SA experts study star formation
Cape Town - Astronomers in SA are studying the stars in the Large Magellanic Cloud (LMC), a neighbouring galaxy to the Milky Way, to determine how stars are formed, and it may provide answers to their evolution and the development of planets.
"If our models are good enough, they will be able to explain our observations of stars in the LMC as well as our observations of those in the MW (Milky Way Galaxy)," Dr Chris Engelbrecht of the University of Johannesburg told News24.
"Since the LMC is so close to us, we can study far more stars in the LMC than in more distant galaxies. So, the LMC is a very attractive and convenient "laboratory" for studying how well we understand stars in general."
The LMC is an irregular galaxy, but much smaller at about a tenth of the size, or about 10 billion solar masses.
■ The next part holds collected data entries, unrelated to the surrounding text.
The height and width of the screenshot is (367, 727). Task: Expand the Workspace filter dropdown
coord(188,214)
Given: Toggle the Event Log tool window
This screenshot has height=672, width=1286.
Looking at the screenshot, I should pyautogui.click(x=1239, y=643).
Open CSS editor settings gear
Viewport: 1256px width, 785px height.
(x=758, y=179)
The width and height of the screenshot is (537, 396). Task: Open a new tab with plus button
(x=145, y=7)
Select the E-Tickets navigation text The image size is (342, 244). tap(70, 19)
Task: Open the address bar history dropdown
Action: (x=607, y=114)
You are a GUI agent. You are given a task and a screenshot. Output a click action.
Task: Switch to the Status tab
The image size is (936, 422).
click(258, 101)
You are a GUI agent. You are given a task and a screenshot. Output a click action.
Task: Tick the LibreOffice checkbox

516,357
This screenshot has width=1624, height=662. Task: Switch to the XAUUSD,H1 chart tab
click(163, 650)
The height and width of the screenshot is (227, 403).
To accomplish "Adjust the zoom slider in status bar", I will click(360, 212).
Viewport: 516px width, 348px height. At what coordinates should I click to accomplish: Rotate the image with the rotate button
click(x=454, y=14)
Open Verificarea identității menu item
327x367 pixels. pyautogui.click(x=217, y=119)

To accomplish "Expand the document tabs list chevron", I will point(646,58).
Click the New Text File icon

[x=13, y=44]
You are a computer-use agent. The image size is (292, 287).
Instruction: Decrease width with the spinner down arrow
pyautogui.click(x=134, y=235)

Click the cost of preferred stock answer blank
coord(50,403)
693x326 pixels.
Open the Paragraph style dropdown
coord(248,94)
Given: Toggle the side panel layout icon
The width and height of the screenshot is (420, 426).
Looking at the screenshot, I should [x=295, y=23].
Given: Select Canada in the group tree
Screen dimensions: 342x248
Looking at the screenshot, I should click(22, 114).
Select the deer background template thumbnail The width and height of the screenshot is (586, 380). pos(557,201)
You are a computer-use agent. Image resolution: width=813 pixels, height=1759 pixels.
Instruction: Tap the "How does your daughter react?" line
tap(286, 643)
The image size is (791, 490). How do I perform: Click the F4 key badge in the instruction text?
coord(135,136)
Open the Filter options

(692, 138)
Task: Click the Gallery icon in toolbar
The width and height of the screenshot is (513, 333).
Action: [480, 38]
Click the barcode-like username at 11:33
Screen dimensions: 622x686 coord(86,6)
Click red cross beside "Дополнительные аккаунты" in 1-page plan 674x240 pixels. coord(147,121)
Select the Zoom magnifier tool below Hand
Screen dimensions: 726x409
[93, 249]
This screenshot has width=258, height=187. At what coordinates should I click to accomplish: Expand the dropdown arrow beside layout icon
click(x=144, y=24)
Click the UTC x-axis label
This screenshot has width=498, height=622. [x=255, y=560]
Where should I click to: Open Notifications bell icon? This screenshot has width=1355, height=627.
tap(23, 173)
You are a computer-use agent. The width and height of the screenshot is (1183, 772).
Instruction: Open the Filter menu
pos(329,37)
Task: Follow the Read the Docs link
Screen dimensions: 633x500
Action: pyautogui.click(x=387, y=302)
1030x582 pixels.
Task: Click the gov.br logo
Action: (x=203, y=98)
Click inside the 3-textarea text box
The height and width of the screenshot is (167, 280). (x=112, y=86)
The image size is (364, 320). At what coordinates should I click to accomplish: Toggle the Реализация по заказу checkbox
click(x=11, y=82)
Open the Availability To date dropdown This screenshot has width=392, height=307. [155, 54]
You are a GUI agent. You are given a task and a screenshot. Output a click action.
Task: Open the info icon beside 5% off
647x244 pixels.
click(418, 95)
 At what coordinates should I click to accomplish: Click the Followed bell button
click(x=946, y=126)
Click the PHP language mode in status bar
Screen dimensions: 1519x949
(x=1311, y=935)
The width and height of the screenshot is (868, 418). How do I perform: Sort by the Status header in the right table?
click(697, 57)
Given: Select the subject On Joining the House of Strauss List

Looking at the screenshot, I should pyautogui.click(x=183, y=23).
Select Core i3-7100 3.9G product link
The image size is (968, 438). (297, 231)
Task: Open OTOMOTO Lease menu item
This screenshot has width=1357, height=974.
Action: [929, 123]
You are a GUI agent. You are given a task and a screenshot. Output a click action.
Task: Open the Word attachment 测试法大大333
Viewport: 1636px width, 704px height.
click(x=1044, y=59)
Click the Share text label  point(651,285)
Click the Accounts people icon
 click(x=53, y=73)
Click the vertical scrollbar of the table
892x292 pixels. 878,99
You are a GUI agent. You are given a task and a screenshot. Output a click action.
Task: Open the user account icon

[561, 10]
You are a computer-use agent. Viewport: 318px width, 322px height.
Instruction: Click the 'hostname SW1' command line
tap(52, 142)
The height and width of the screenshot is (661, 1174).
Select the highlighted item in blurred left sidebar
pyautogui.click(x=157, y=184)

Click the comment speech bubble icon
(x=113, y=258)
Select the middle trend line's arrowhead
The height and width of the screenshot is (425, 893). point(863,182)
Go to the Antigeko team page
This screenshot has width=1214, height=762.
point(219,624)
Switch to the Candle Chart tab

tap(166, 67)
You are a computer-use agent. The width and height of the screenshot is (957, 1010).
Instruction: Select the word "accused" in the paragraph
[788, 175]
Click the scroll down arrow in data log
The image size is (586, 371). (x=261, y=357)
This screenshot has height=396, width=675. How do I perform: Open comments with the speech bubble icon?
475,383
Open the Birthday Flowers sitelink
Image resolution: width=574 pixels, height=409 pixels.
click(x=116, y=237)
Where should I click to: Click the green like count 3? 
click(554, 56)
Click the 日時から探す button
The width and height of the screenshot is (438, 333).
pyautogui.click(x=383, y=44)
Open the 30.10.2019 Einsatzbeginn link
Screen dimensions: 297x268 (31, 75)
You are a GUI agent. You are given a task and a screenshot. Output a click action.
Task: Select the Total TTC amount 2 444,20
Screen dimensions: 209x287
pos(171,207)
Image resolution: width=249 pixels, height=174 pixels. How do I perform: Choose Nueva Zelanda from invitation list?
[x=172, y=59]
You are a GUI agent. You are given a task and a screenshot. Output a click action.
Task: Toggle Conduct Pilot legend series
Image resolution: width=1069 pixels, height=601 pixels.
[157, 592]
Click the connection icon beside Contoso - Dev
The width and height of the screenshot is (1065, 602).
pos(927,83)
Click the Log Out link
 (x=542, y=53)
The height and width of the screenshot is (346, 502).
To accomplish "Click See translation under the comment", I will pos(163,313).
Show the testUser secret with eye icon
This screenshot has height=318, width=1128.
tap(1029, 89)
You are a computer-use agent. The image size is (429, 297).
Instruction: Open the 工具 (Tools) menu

Engelbrecht said that stars in the LMC are different from those in our galaxy in that they have lower quantities of heavy metals (elements heavier than helium) which affects their life and death. This study is particularly important because our knowledge of stars has changed dramatically over the last 10 years.
"With the advent of space telescopes (like Hubble, but there are many more) and the increasingly effective use of telescopes on the Earth's surface (including the dozen or so telescopes at the national research site near Sutherland in the Northern Cape) we have seen dramatic increases in the number and the variety of direct measurements of stellar behaviour," he said.
The study of the LMC could ultimately assist astronomers in finding stars that have rocky planets similar to Earth and may even lead to finding life in the deep reaches of space.
"It is connected to the search for exoplanets, since that search depends on our knowledge of the 'parent star' to make detailed deductions about the nature of a newly-discovered planet and, as described above, this project is expected to contribute to our understanding of stellar structure," Engelbrecht said.
The research could help astronomers envisage what kind of stars should have planets, but the important "goldilocks zone" where it's neither too hot nor cold around a star would not be easy to predict because of the variables related to a particular star is unique.
The research will focus on Beta Cephei stars in the LMC to provide a clearer picture of the stars and test current scientific models of stellar behaviour.
"Our long-term plan is to study the activity of BCep (Beta Cephei) stars in the LMC in great detail, in order to investigate the discrepancy between model predictions and actually observed behaviour and (hopefully) learn new things about stellar structure and evolution.
"The work we plan to do in 2010 is expected to provide us with a clearer understanding of the individual characteristics of these 'vigorous' BCep stars so that we can initiate further studies on the detailed behaviour of a carefully selected sample of BCep stars in the LMC."
Engelbrecht though, is still concerned about the skills shortage in the fields of astronomy in SA and would like to ensure that the number of astronomers is a permanent fixture in the national budget.
"My personal suggestion to remedy the situation is to add a permanent item to the national budget that will carry more permanent positions in astrophysics, associated with earmarked posts at universities and with the national institutions.
"If we can budget for a permanent air force with x number of fighter jets, a permanent navy with x number of frigates, (and I am not saying these are bad things to have), we can also budget for an astrophysics arsenal with x number of scientist," he said.